Enlarge / A single logical qubit is built from a large series of hardware qubits.
Certainly one of many more hanging issues about quantum computing is that the self-discipline, regardless of now not having proven itself especially invaluable, has already spawned a series of startups that are targeted on constructing one thing utterly different than qubits. It may very well be easy to brush aside this as opportunism—attempting to cash in on the hype surrounding quantum computing. Then again it can be invaluable to see at the issues these startups are targeting, because they can be an indication of hard concerns in quantum computing that haven’t yet been solved by any certainly one of many substantial companies focused on that space—companies savor Amazon, Google, IBM, or Intel.
In the case of a UK-based company called Riverlane, the unsolved fragment that is being addressed is the grand amount of classical computations that are going to be necessary to make the quantum hardware work. Specifically, or now not it is targeting the grand amount of data processing that will be needed for a key part of quantum error correction: recognizing when an error has took place.
Error detection vs. the data
All qubits are fragile, tending to lose their state for the duration of operations, or simply over time. No matter what the abilities—chilly atoms, superconducting transmons, whatever—these error rates establish a hard restrict on the amount of computation that can be accomplished earlier than an error is inevitable. That rules out doing almost every invaluable computation operating immediately on new hardware qubits.

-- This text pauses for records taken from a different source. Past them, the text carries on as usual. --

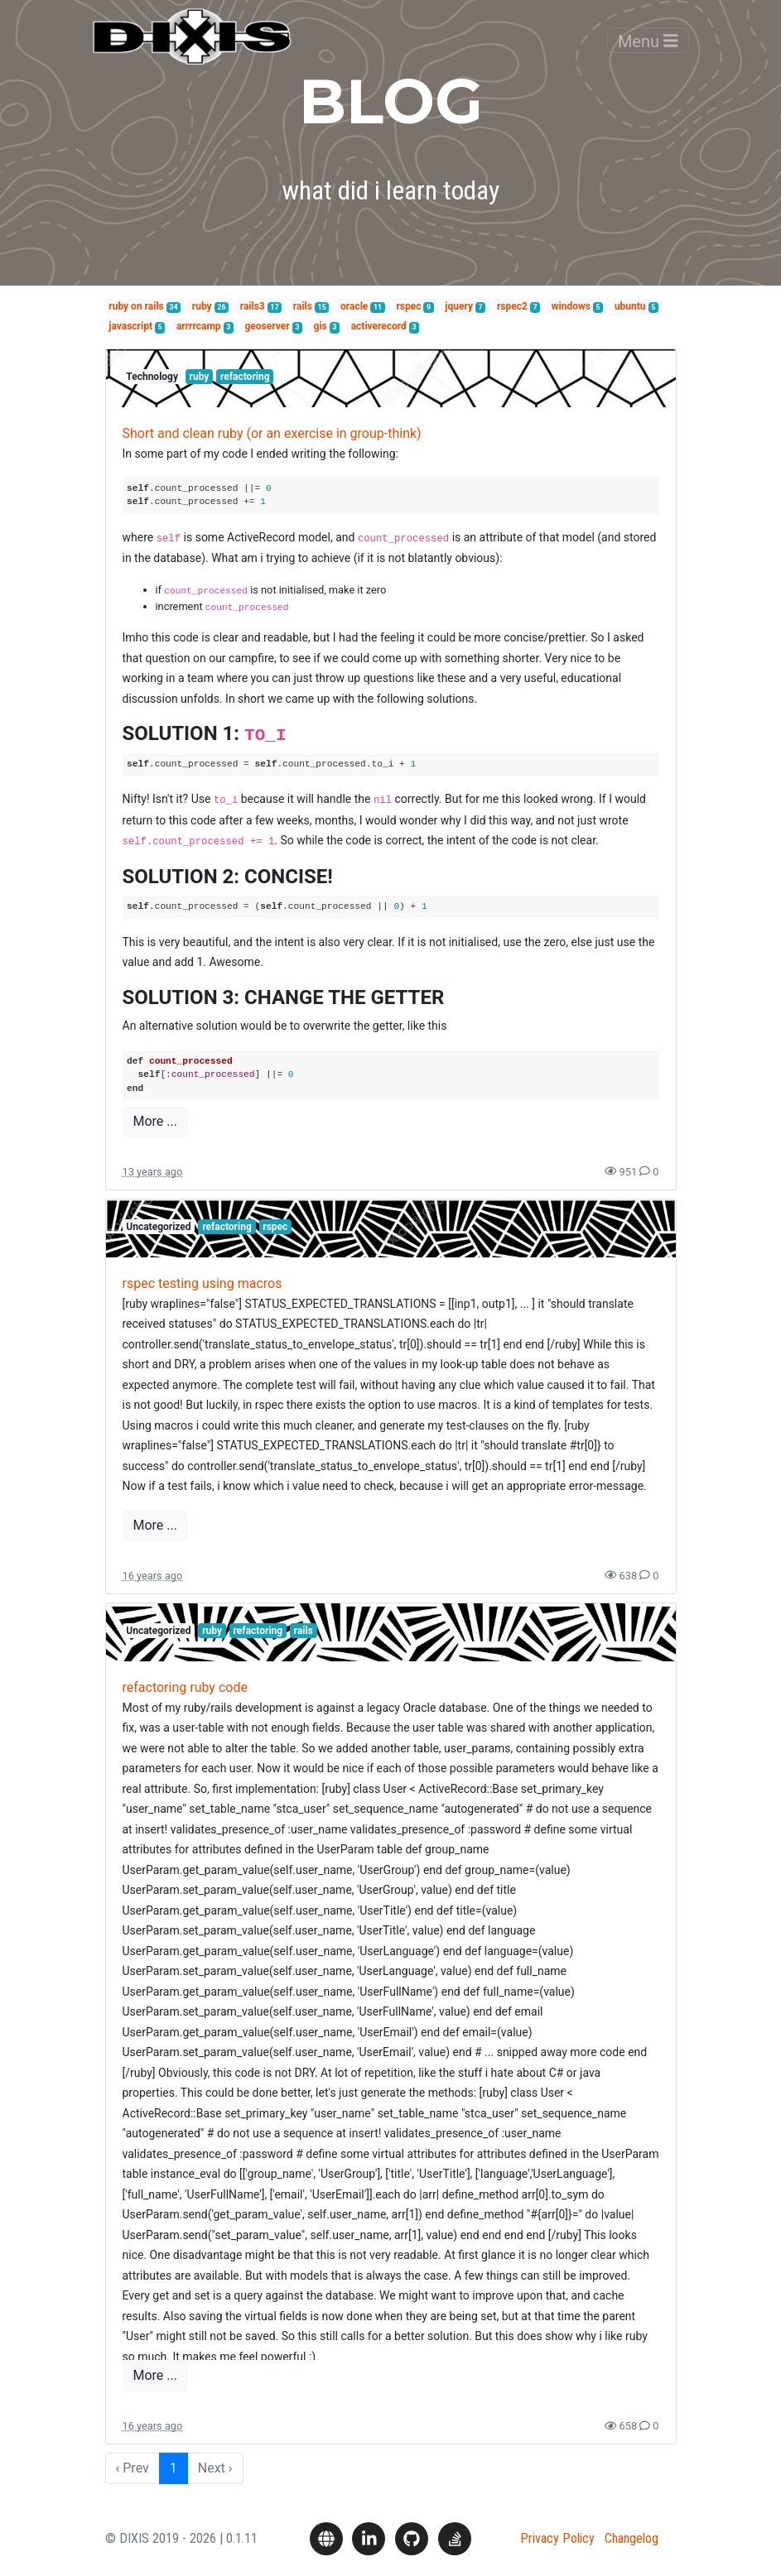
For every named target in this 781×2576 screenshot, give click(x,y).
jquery (459, 306)
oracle (354, 306)
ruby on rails (135, 306)
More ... (155, 1121)
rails (302, 306)
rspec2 (512, 306)
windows (571, 306)
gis (320, 326)
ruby (202, 306)
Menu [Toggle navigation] (648, 53)
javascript (130, 326)
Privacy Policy (557, 2538)
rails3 (252, 306)
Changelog (631, 2538)
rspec (408, 306)
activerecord (379, 326)
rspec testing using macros (202, 1283)
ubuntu (630, 306)
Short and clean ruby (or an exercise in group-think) (272, 433)
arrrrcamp (198, 326)
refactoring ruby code (185, 1687)
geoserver (267, 326)
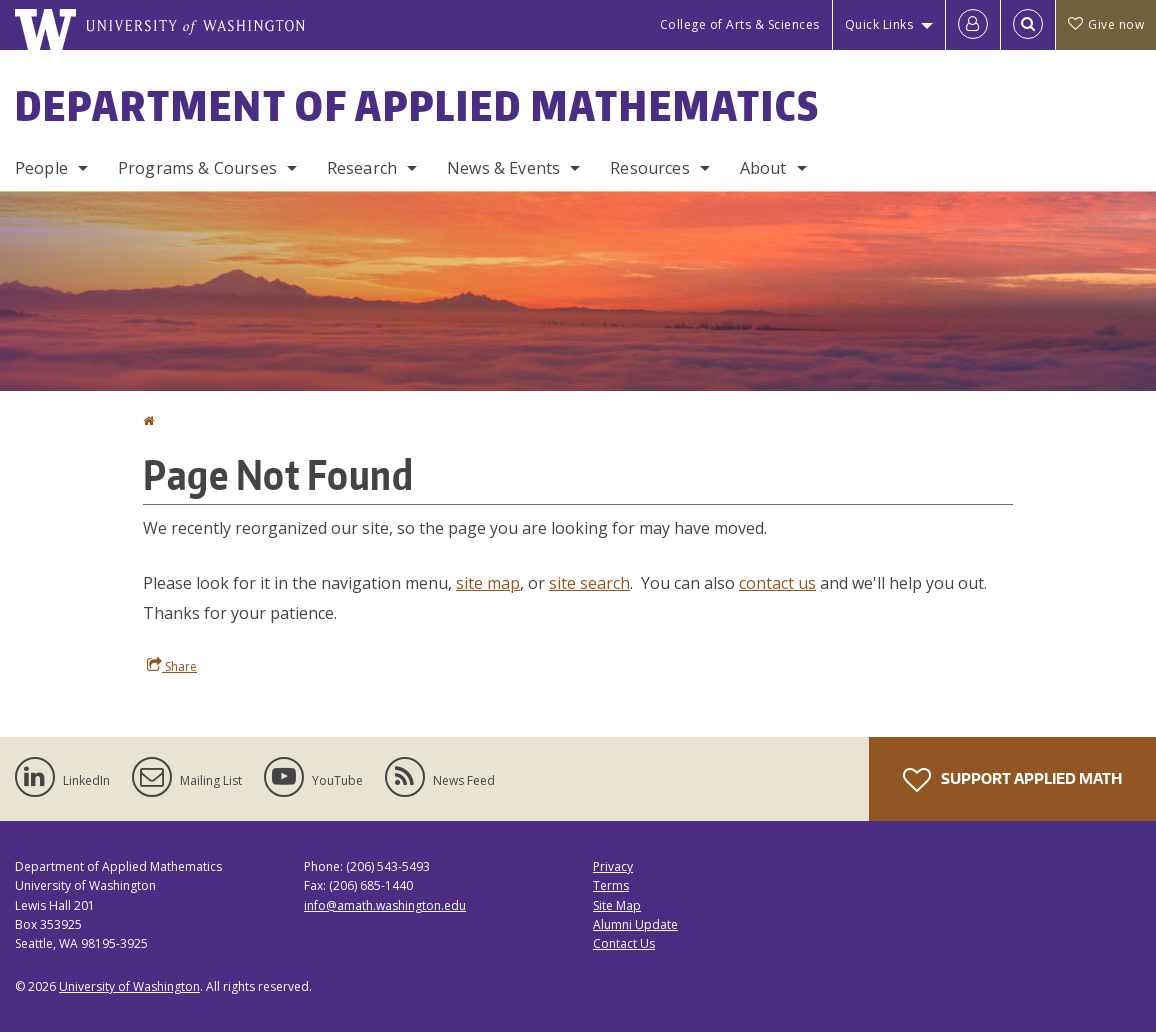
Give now (1106, 24)
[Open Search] (1028, 25)
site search (589, 583)
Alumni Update (635, 924)
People (41, 168)
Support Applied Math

The generally accepted resolution to this is to work with what are called logical qubits. These contain linking a number of hardware qubits together and spreading the quantum information among them. Additional hardware qubits are linked in so that they can be measured to video display errors affecting the data, allowing them to be corrected. It can take dozens of hardware qubits to make a single logical qubit, meaning even the largest new systems can easiest enhance about 50 tough logical qubits.
Riverlane’s founder and CEO, Steve Brierley, instructed Ars that error correction doesn’t easiest stress the qubit hardware; it stresses the classical share of the system as well. Each of the measurements of the qubits outdated for monitoring the system needs to be processed to detect and elaborate any errors. We are going to need roughly 100 logical qubits to enact a few of the greatest fascinating calculations, meaning monitoring thousands of hardware qubits. Doing more sophisticated calculations may mean thousands of logical qubits.
That error-correction data (termed syndrome data in the self-discipline) needs to be read between each operation, which makes for a lot of data. “At scale, we’re talking a hundred terabytes per 2d,” said Brierley. “At a million physical qubits, we’ll be processing about a hundred terabytes per 2d, which is Netflix global streaming.”
It also has to be processed in real time, in any other case computations will glean held up waiting for error correction to happen. To avoid that, errors have to be detected in real time. For transmon-based qubits, syndrome data is generated roughly every microsecond, so real time means ending the processing of the data—presumably Terabytes of it—with a frequency of around a Megahertz. And Riverlane was based to make hardware that’s capable of handling it.
Handling the data
The system the company has developed is described in a paper that it has posted on the arXiv. Or now not it is designed to handle syndrome data after utterly different hardware has already transformed the analog signals into digital originate. This allows Riverlane’s hardware to sit down initiate air any low-temperature hardware that’s needed for some varieties of physical qubits.
That data is accelerate via an algorithm the paper phrases a “Collision Clustering decoder,” which handles the error detection. To demonstrate its effectiveness, they implement it based on a typical Area Programmable Gate Array from Xilinx, the place it occupies easiest about 5 p.c of the chip however can handle a logical qubit built from nearly 900 hardware qubits (simulated, in this case).
The company also demonstrated a personalized chip that handled an even larger logical qubit, whereas easiest occupying a miniature fraction of a square millimeter and spellbinding accurate 8 milliwatts of vitality.
Each of these variations are extremely specialized; they simply feed the error information for various parts of the system to act on. So, it is far a extremely targeted resolution. Then again or now not it is also fairly flexible in that it works with various error-correction codes. Critically, it also integrates with systems designed to manipulate a qubit based on very utterly different physics, including chilly atoms, trapped ions, and transmons.
“I assume early on it was a little bit of a puzzle,” Brierley said. “You may have obtained all these utterly different varieties of physics; how are we going to enact this?” It became out now not to be a major challenge.